Мы поднялись по высокому крыльцу, я недовольно покачала головой, заметив, что краска совсем облупилась — понятное дело, Ника и не подумает домом заниматься, а отец таких мелочей никогда не замечал.

Осторожно открыв дверь, я со странным чувством вошла в дом. Я здесь никогда не жила — отец с Никой переехали, когда ей исполнилось пятнадцать, я к тому моменту скрывалась от охотников в брянских лесах. Потом, конечно, все наладилось, я вернулась, но своим этот дом никогда не считала. К людям, обитавшим в нем, отношение тоже было двоякое, поэтому теперь я разувалась в сенях, одновременно желая увидеть их и страшась этого. Участковый, видно, заметил метания — его внимательный взгляд следил за мной, словно изучая.
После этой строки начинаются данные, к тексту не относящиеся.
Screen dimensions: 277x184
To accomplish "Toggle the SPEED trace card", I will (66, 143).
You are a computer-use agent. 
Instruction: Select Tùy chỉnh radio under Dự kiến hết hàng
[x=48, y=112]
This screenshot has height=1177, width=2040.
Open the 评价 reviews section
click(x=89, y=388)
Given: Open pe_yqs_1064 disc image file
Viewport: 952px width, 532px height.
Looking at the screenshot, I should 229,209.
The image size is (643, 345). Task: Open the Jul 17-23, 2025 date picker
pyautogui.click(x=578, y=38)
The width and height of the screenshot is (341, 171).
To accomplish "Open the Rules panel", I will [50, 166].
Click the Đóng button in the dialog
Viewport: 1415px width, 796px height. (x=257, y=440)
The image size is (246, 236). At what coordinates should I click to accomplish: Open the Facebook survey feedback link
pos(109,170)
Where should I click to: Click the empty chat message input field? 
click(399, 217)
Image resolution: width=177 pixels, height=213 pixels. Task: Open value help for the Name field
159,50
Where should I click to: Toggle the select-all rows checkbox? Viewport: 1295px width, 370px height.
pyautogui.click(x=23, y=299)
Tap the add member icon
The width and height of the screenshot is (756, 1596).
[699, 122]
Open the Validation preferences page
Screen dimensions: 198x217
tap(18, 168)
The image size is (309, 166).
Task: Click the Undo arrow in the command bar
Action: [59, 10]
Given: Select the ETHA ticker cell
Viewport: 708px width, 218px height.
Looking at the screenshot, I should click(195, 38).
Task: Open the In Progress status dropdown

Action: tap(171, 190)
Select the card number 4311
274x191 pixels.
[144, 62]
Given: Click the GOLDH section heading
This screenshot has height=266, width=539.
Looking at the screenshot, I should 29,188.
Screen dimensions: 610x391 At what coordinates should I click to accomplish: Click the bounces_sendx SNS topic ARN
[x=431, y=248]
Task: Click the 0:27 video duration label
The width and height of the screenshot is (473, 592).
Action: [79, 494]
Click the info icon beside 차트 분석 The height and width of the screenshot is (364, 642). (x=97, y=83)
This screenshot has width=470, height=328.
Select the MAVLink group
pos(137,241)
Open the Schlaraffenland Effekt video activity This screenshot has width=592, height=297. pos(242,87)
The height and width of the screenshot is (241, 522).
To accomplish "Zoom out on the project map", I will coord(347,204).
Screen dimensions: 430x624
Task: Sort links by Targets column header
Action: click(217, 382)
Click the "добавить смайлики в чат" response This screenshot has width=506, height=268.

Мне это не понравилось и я уже уверенно шагнула в жилую часть дома, оставив его позади.

— Папа!

Это одинокое слово произвело эффект разорвавшейся бомбы — дальше по коридору, справа в комнате что-то гулко бухнулось на пол, покатилось с глухим "гррррр", в комнате слева зашуршало и раздались торопливые шаги — из дверного проема выглянула невысокая, черноволосая девушка. Густо подведенные черным глаза, лиловые губы и пирсинг, покрывавший все доступные части лица на удивление не портили ее, хотя и создавали весьма инфернальную картинку вкупе с накинутым поверх черной водолазки алым пончо. На секунду показалось, что Ника меня не узнала — я так точно определила ее только по запаху — но в следующий момент она громко, хрипло "хакнула" и заорала:

— Возвращение блудной дочери! Па! Иди посмотри!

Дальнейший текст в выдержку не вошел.